Борьба весны с морозом напоминает также поединок лирического героя со своим противником в дилогии «Честь шахматной короны» (1972): «Я всем этим только раззадорен — / Ох, как зачесались кулаки! <.. > Прячу нехорошую ухмылку» (АР-9169, 171) = «Голодная до драки. / Оскалилась весна»; «А играй по краю — напрямик!» = «И стрелы на карты ясны и прямы» (АР-2-100); «Мой соперник с дьяволом на ты!» /3; 384/ = «Играет с вьюгой свадьбу — / Не свадьбу, а шабаш»; «А он мою защиту разрушает» = «А в зимнем тылу говорят об успехах»; «Черные наглеют, наседают» (АР-13-75) = «И наглые сводки приходят из тьмы»[1504]: «Он мне фланги вытоптал слонами» (АР-13-75) = «И вдруг ударил с фланга / Мороз исподтишка»; «Вилка конем, я теряю ладью» (АР-1.3-75) = «И воины в легких небесных доспехах / С потерями вышли назад из котла» (такая же ситуация была в «Черных бушлатах»: «Уходит обратно на нас поредевшая рота»). Но, несмотря на это, лирический герой уверен в конечной победе: «И он от пораженья не уйдет!» = «Я с верой в победу, я с жаждой успеха» (АР-2-104).

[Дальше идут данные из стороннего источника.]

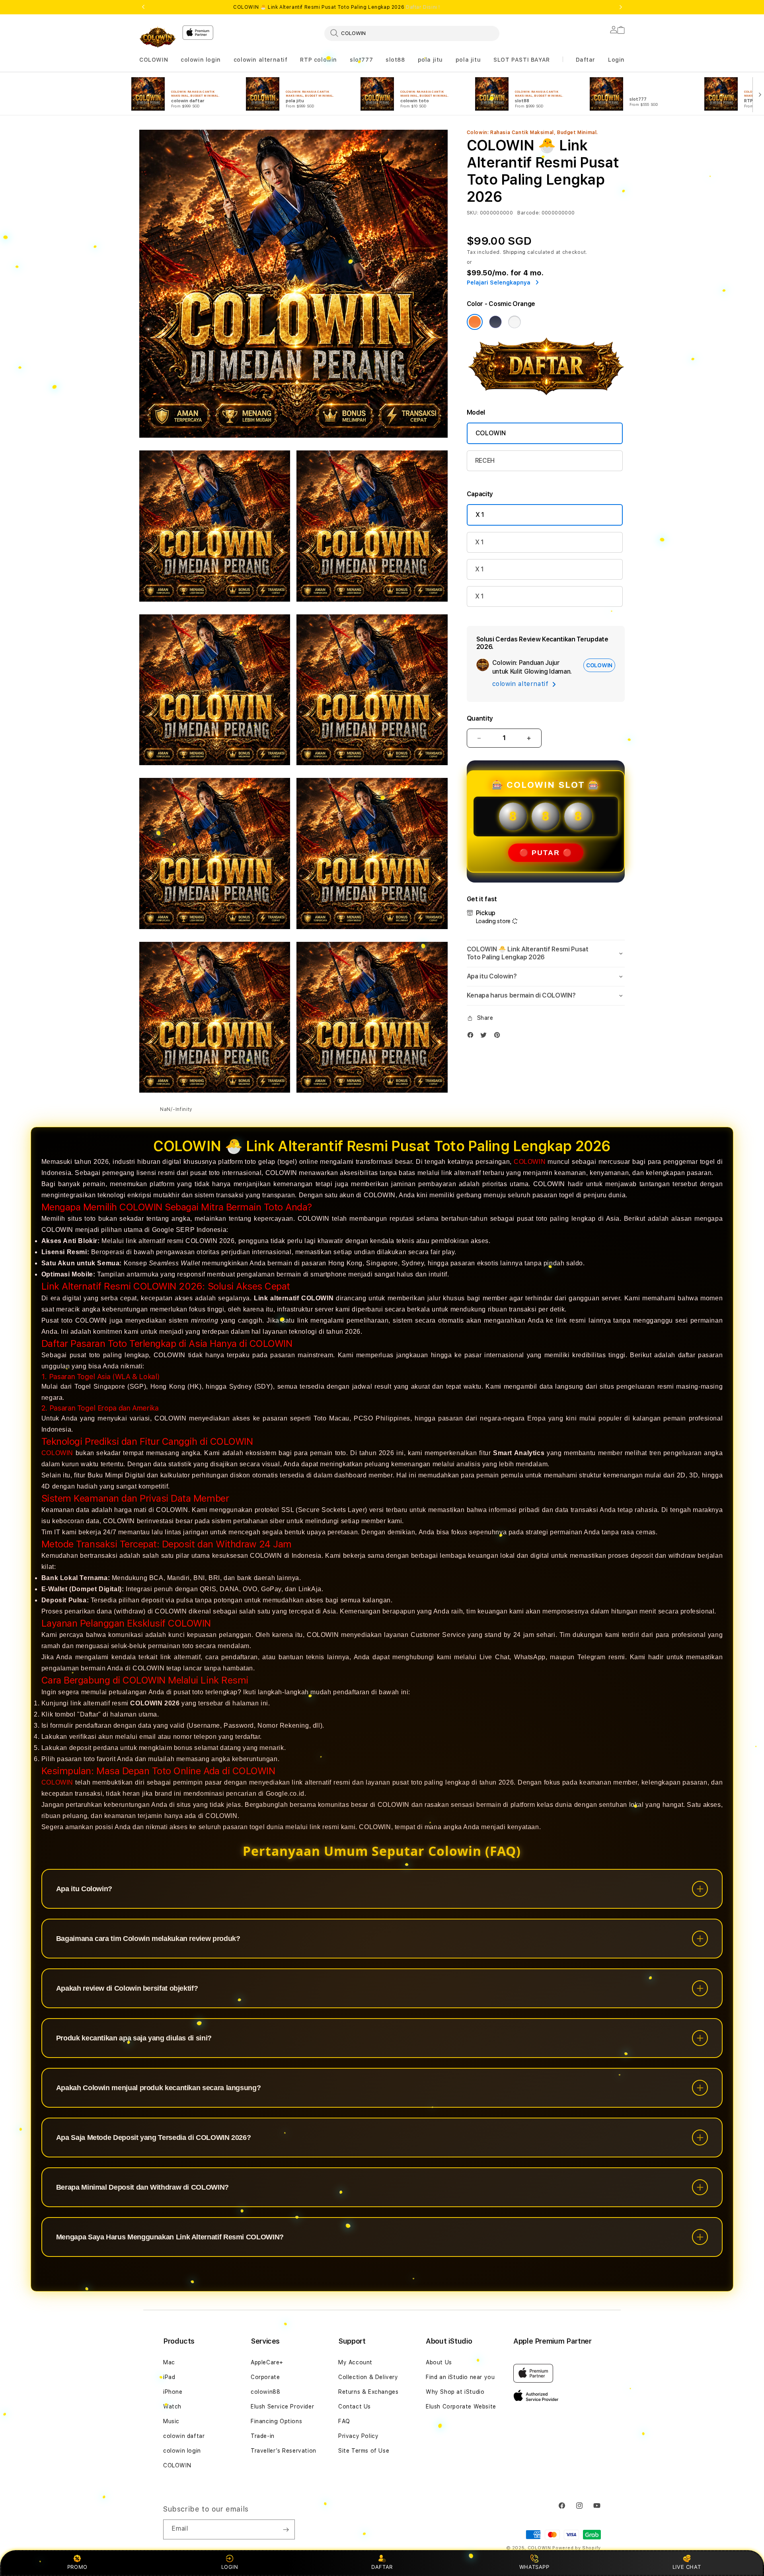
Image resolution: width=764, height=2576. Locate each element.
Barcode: (528, 213)
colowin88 (265, 2392)
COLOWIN (153, 60)
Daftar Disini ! (423, 7)
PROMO (77, 2567)
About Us (439, 2362)
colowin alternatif (261, 60)
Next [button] (621, 7)
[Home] (157, 36)
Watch (172, 2406)
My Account (355, 2362)
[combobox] (411, 33)
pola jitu (430, 60)
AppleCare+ (267, 2362)
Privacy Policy (358, 2436)
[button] (153, 60)
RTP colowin (318, 60)
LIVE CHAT (686, 2567)
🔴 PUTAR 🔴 (545, 853)
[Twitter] (485, 1036)
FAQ (344, 2421)
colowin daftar (184, 2436)
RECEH (485, 460)
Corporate (265, 2377)
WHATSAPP (534, 2567)
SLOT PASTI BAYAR (521, 60)
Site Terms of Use (363, 2450)
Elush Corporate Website (461, 2406)
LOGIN (229, 2567)
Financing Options (276, 2421)
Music (171, 2421)
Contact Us (354, 2406)
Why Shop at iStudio (455, 2392)
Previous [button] (143, 7)
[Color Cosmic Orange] (475, 322)
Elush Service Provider (282, 2406)
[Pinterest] (499, 1036)
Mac (169, 2362)
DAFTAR (382, 2567)
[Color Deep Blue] (495, 322)
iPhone (173, 2392)
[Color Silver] (514, 322)
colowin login (201, 60)
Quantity (480, 718)
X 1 (480, 514)
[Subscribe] (285, 2529)
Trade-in (263, 2436)
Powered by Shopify (576, 2548)
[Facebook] (472, 1036)
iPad (169, 2377)
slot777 (361, 60)
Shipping (514, 252)
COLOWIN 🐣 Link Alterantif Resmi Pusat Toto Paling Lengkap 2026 (336, 7)
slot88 (395, 60)
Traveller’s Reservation (283, 2450)
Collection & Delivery (368, 2377)
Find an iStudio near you (460, 2377)
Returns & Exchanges (368, 2392)
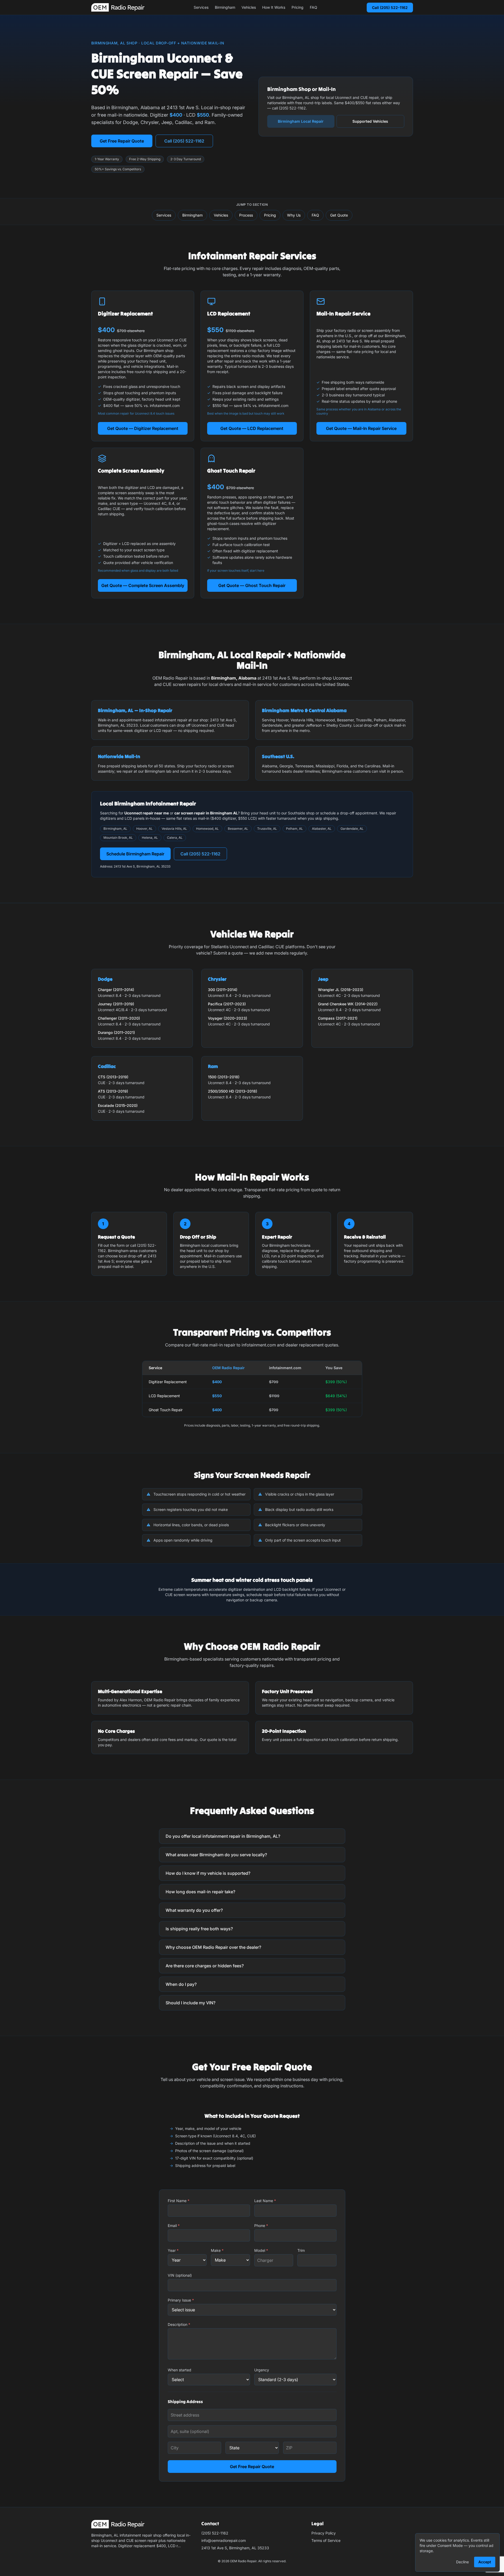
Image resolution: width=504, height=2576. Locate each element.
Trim (301, 2250)
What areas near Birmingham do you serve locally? (216, 1854)
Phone (261, 2225)
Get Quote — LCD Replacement (251, 428)
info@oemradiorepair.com (223, 2540)
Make (217, 2250)
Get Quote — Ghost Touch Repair (251, 585)
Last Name (265, 2200)
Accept (484, 2562)
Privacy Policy (323, 2533)
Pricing (297, 7)
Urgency (261, 2370)
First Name (178, 2200)
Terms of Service (325, 2540)
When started (179, 2370)
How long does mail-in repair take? (200, 1891)
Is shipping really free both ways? (199, 1928)
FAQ (313, 7)
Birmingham (225, 7)
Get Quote (339, 215)
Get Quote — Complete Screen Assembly (142, 585)
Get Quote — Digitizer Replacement (142, 428)
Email (174, 2225)
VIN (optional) (180, 2275)
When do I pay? (181, 1984)
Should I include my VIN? (190, 2002)
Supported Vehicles (370, 121)
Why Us (294, 215)
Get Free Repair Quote (122, 141)
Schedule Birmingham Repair (135, 853)
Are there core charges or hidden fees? (205, 1965)
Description (179, 2324)
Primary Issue (181, 2300)
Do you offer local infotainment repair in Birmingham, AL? (223, 1836)
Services (201, 7)
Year (173, 2250)
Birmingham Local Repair (301, 121)
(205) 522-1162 (214, 2533)
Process (246, 215)
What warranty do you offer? (194, 1910)
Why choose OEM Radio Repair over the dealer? (213, 1947)
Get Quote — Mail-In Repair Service (361, 428)
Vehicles (249, 7)
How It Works (273, 7)
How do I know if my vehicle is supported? (208, 1873)
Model (261, 2250)
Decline (462, 2562)
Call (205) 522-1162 (390, 7)
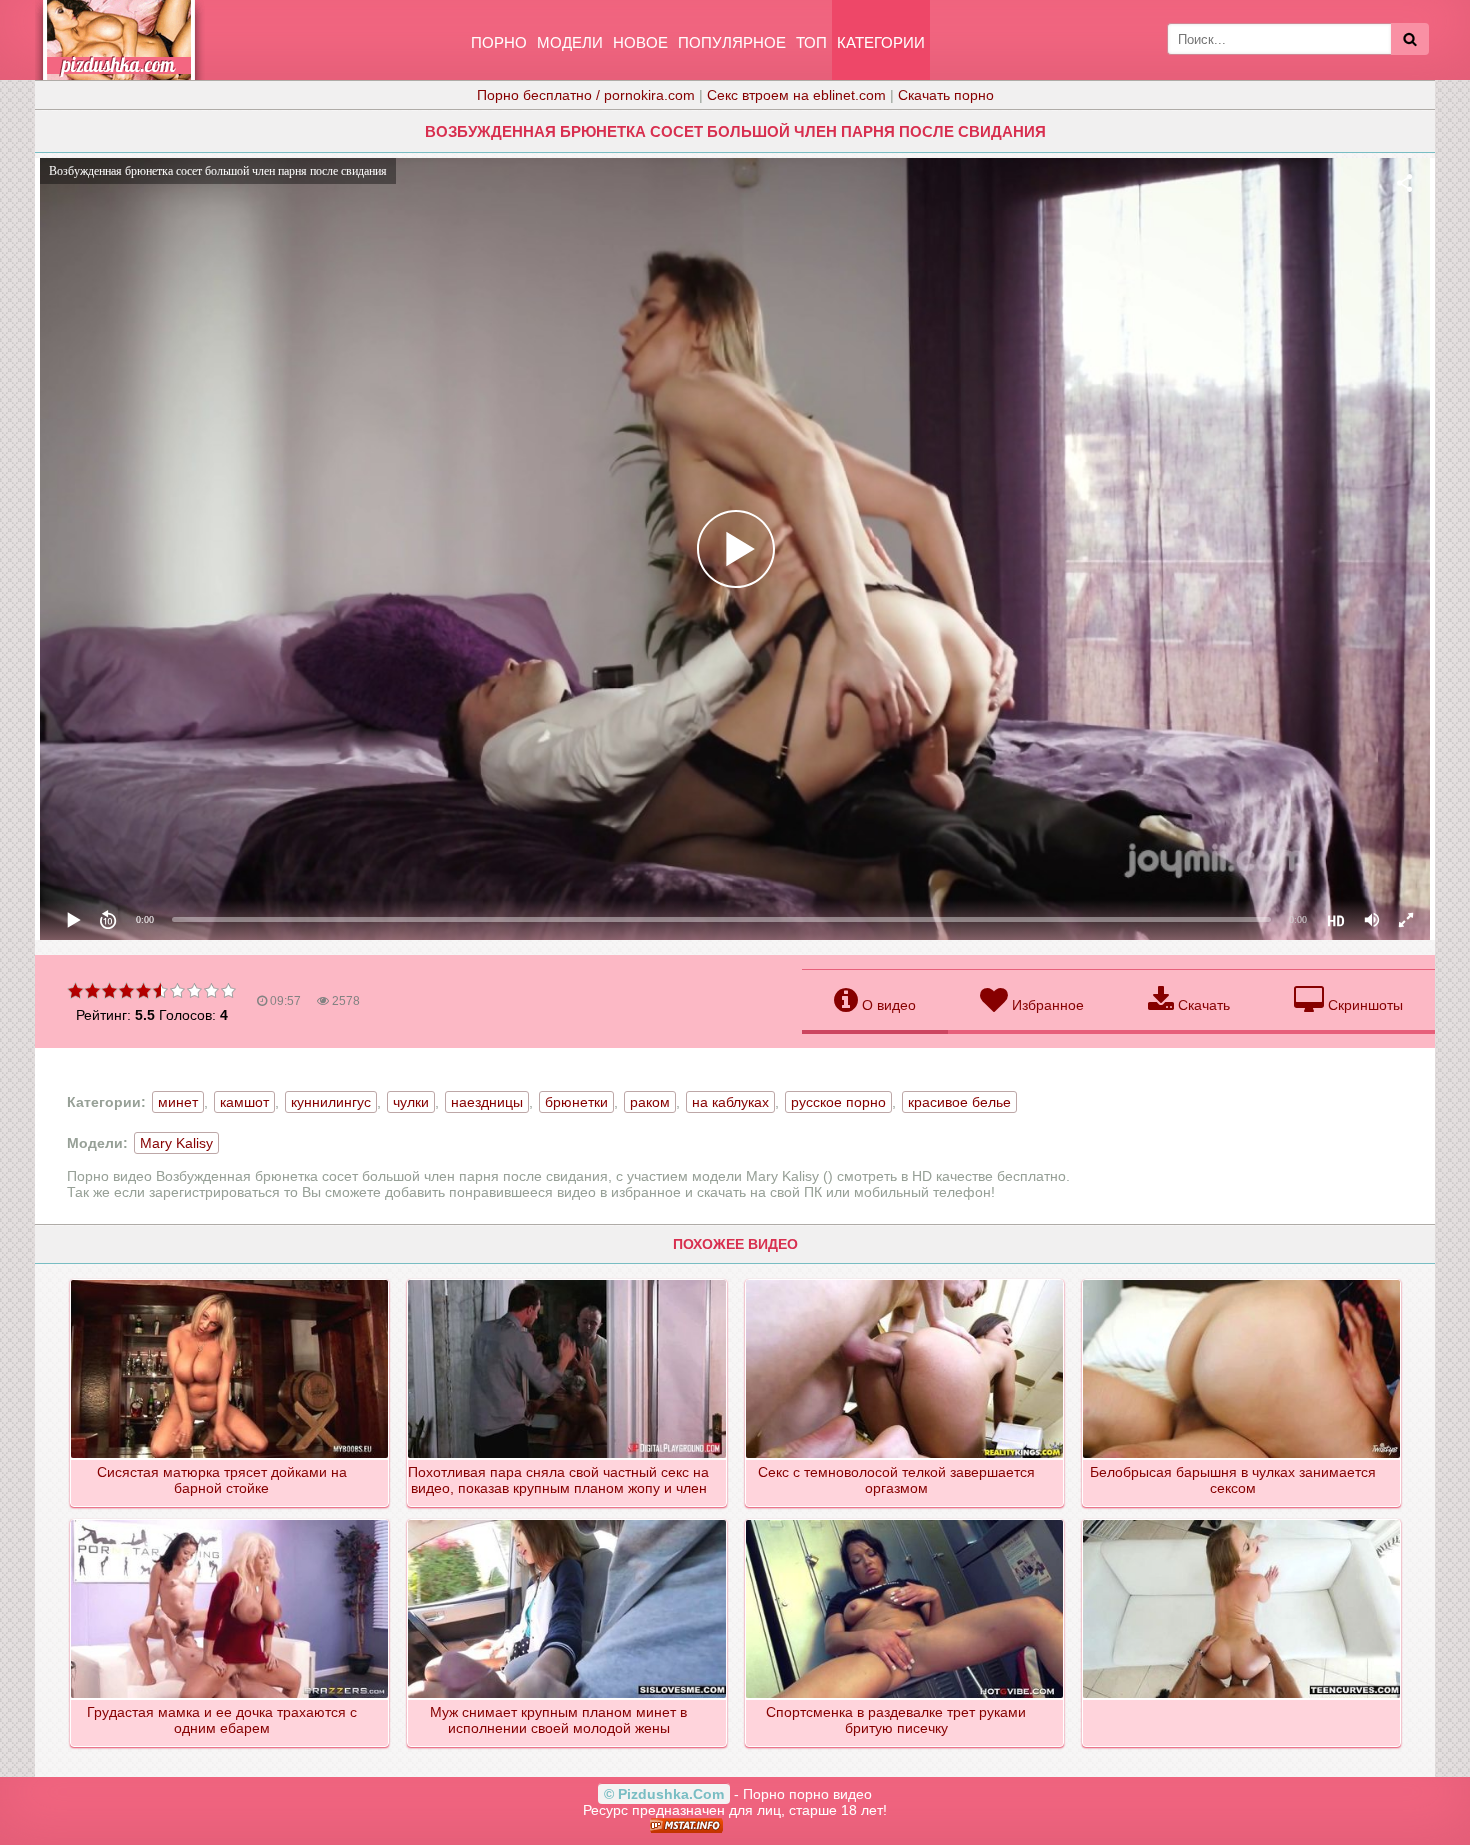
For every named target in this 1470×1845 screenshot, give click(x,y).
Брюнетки (576, 1102)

При этом «Фишер» и «мороз» ассоциируются с черными фигурами, дьяволом, шабашем и тьмой, а лирический герой и лирическое мы — с силами добра: «Создаю к победе предпосылку, / Занимаю белые поля» (АР-9-169) = «Но воины в легких небесных доспехах / Врубаются клиньями в царство зимы».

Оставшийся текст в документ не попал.